COS 70-6 - Sociality and resource use: Insights from a community of social spiders in Brazil

Wednesday, August 10, 2011: 3:20 PM
4, Austin Convention Center
Jennifer Guevara and Leticia Avilés, Zoology, University of British Columbia, Vancouver, BC, Canada
Background/Question/Methods

Body size and other morphological traits play a fundamental role in the ability of animals to locate, capture, and handle different resources.  For those species that live and forage in groups, relevant traits operating at the group level, such as foraging group size and level of cooperation, may also influence foraging ability and further shape the overall resource use by a species.  For instance, larger groups containing a greater number of cooperating individuals may be able to capture larger prey than smaller groups with less cooperation.
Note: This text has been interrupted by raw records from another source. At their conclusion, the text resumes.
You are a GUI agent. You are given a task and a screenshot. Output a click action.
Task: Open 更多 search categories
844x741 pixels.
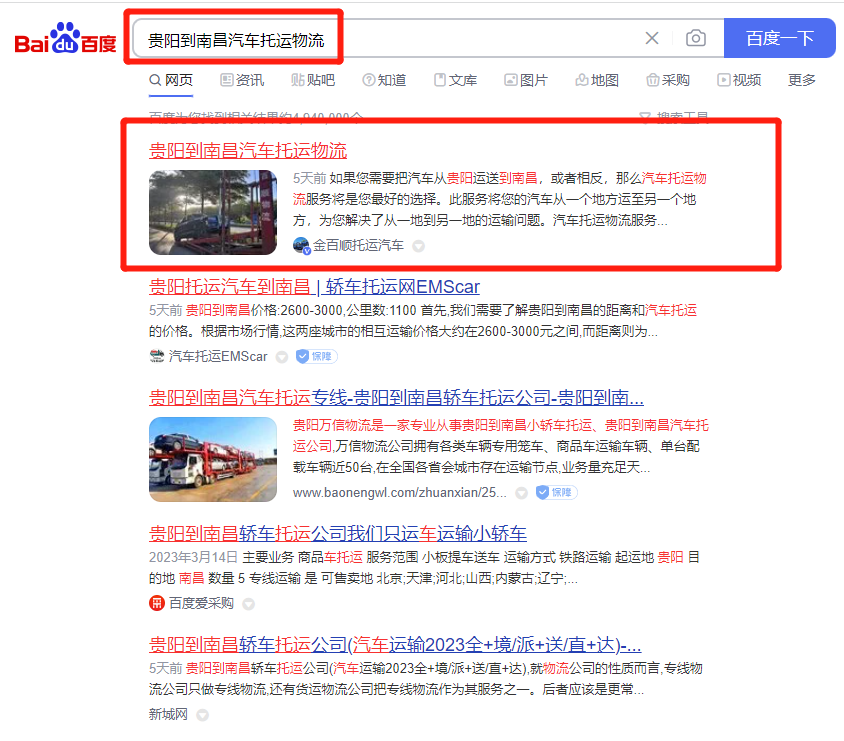[802, 80]
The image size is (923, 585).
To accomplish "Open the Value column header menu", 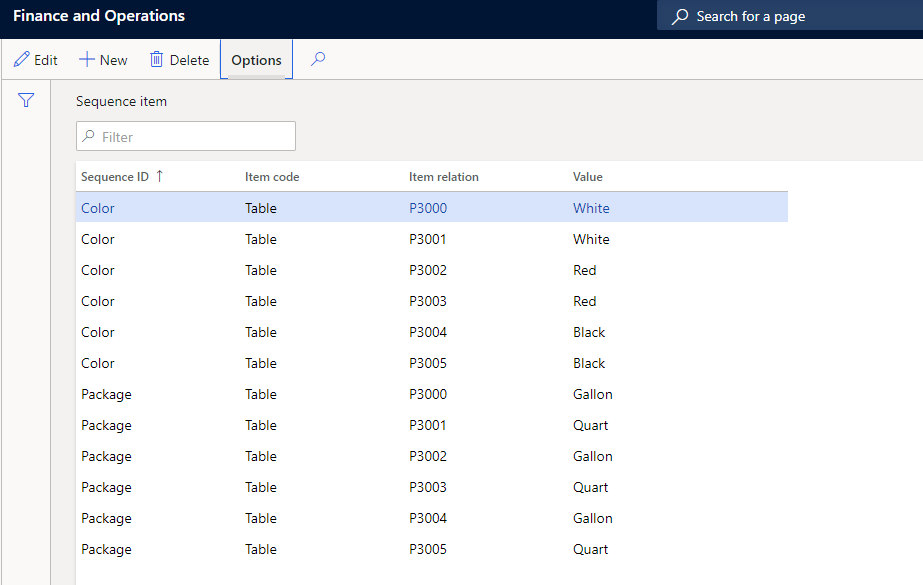I will (x=587, y=177).
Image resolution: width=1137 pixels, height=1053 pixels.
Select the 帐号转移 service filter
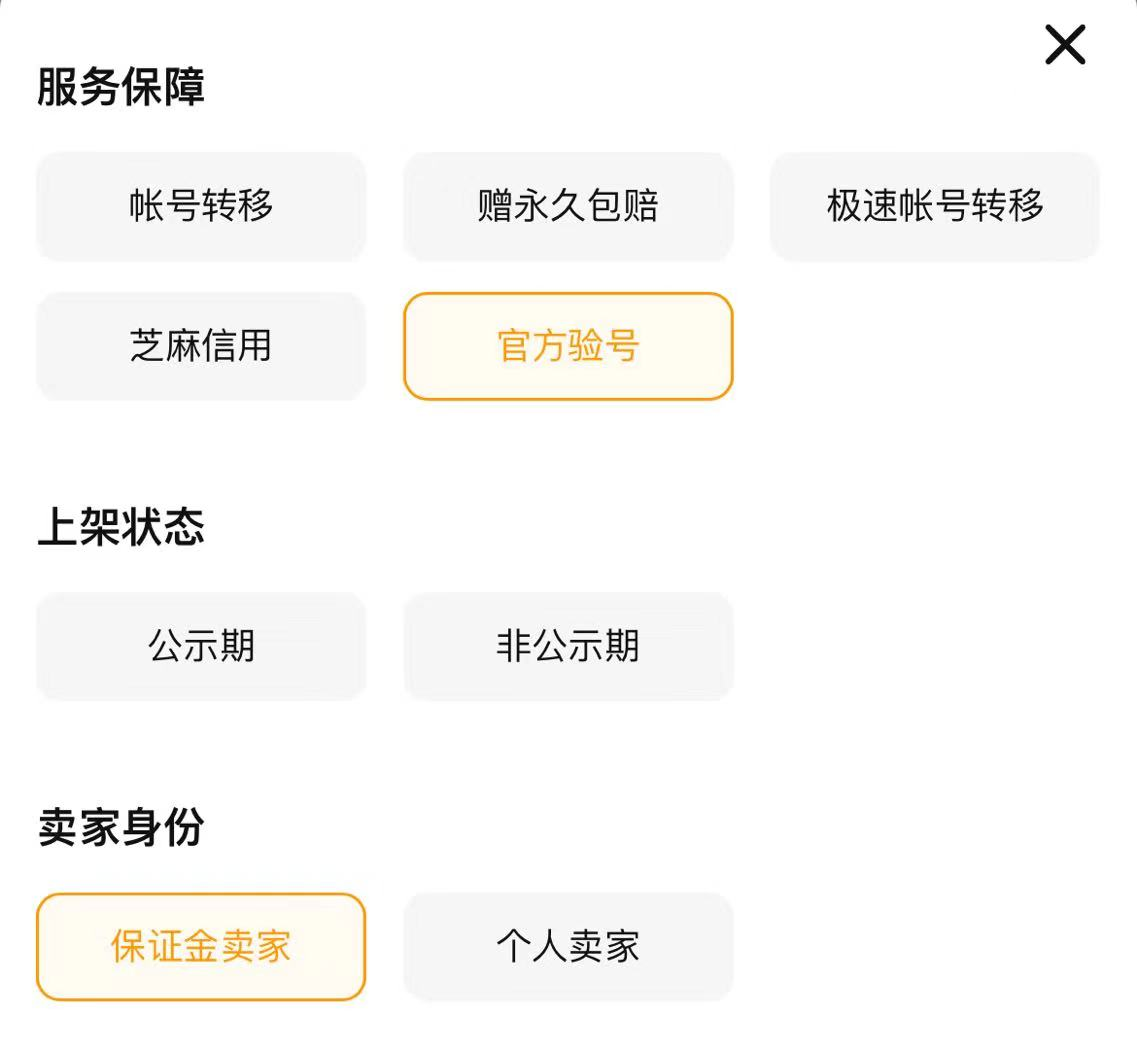tap(201, 206)
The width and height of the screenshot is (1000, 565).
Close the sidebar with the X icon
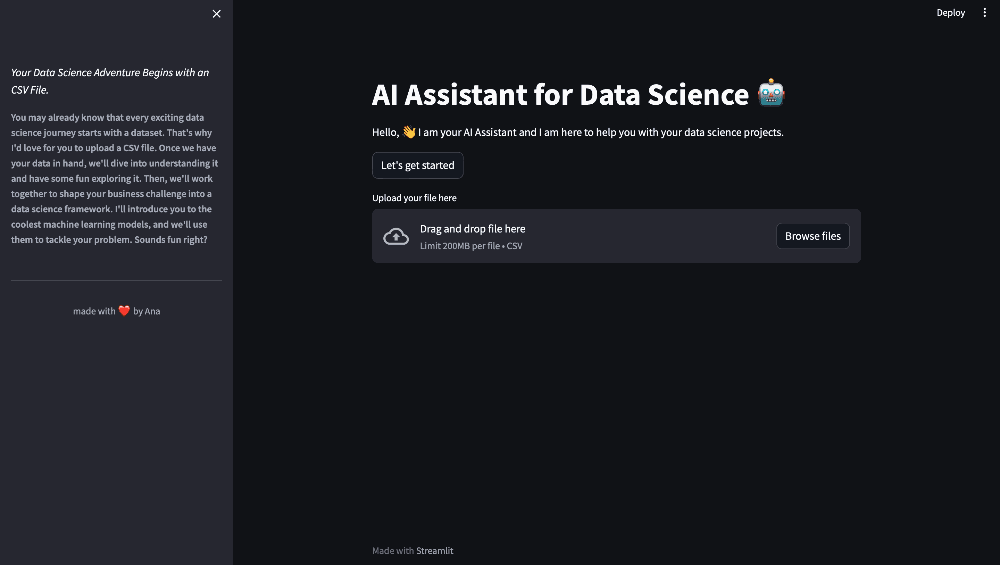click(216, 14)
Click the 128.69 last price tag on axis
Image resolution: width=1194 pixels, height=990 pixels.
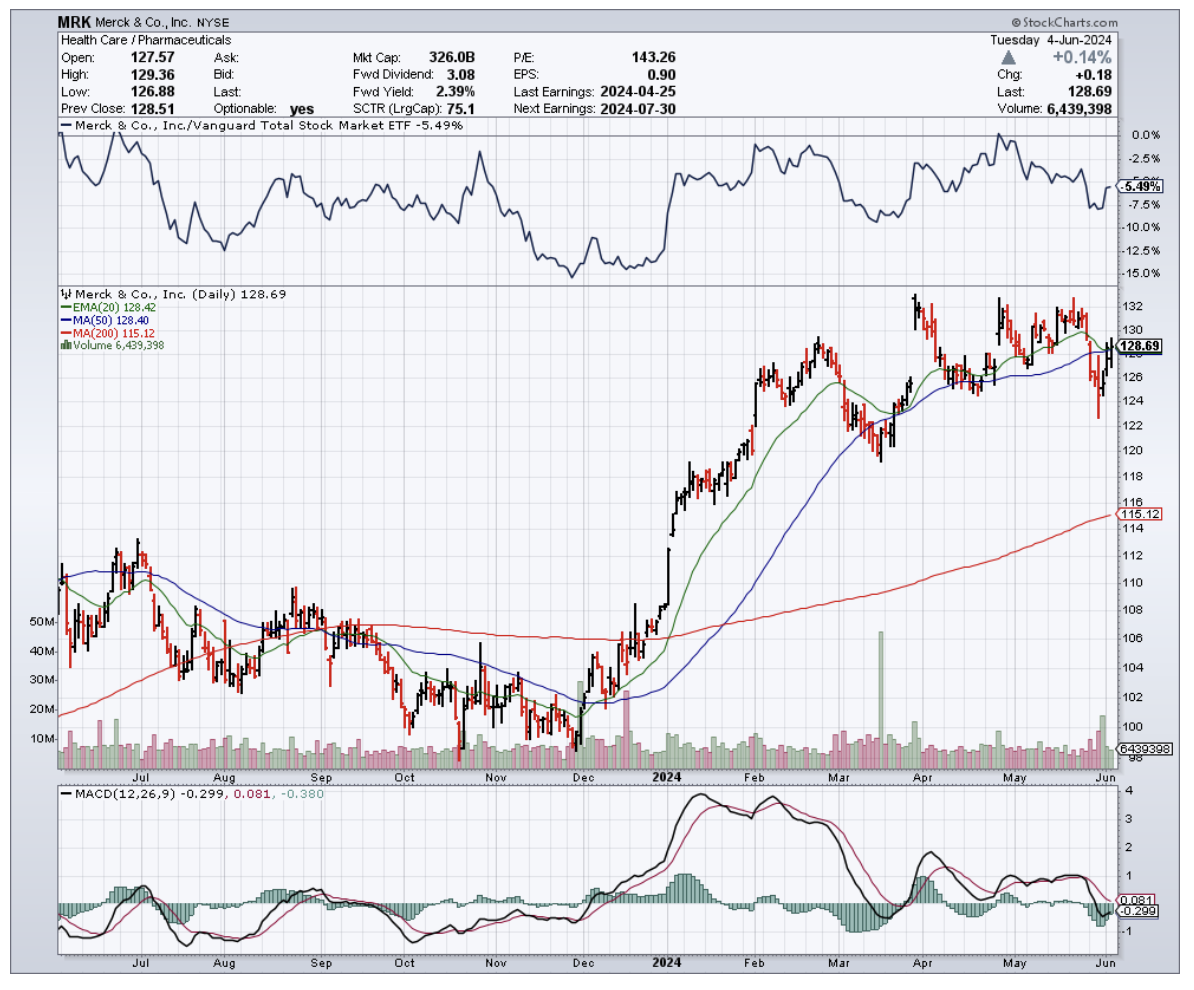point(1140,347)
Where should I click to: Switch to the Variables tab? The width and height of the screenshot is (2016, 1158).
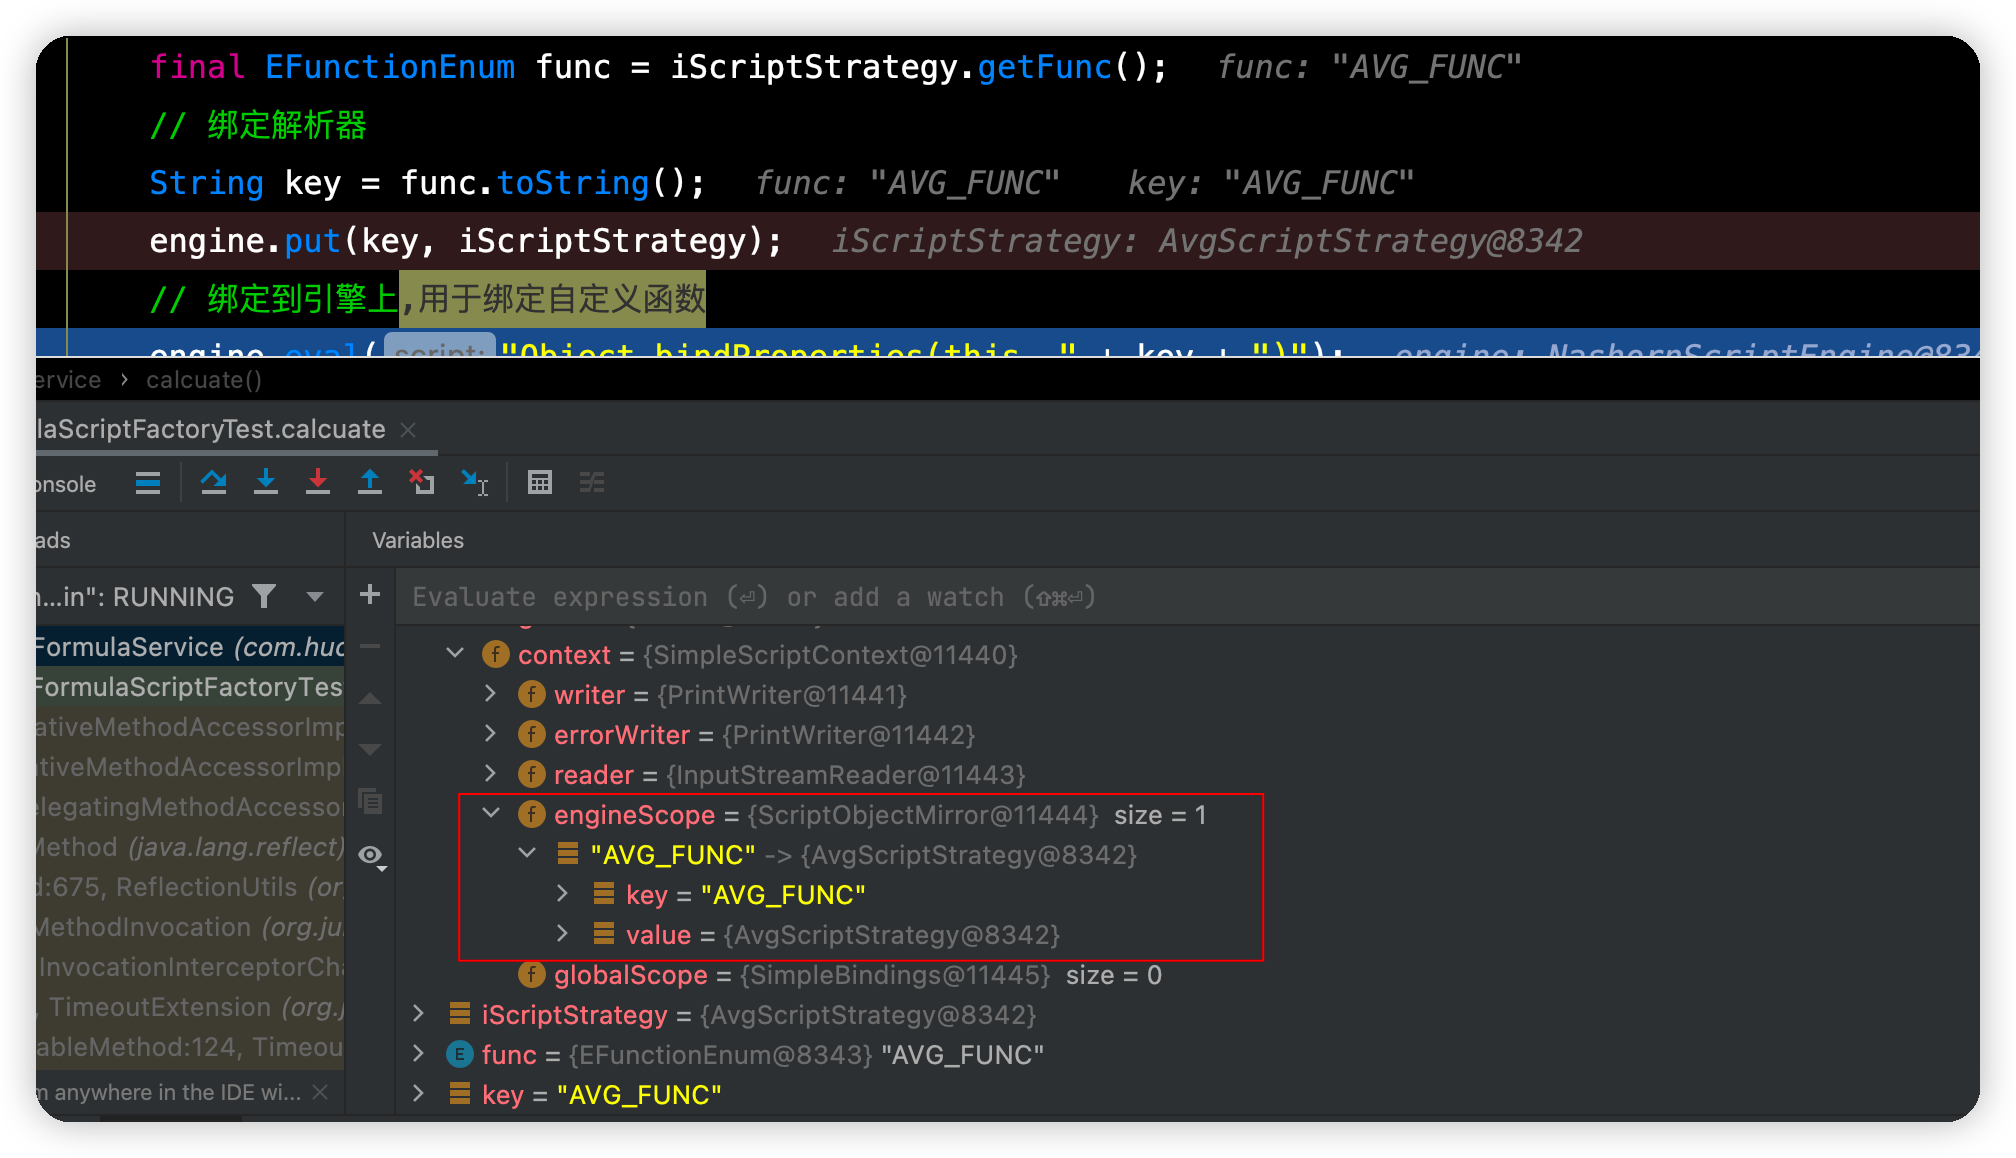coord(418,541)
We explored the role of group living and cooperation in resource use in a social spider community where four congeneric species of similar body size, but with behaviours ranging from near-solitary to fully social, co-occur. 

Results/Conclusions

We found that the range of insect sizes captured by each species reflected their nest and colony size so that species with larger colonies and prey capture webs captured larger insects than less social species.  Yet, among those species whose webs did not differ significantly in size—the two with the largest and the two with the smallest webs—one captured significantly larger insects than the other. This difference may be due to differences in the extent to which nest mates cooperated in the capture of prey, as in only one of the species in each pair did the size of the insects captured increase with colony size. The four species were thus packed along the spectrum of available insect sizes from least to most social, with limited overlap between contiguous species. This pattern of resource use was more over-dispersed than expected by chance, as would be expected if the species had been assembled or differentiated to avoid extensive dietary overlap.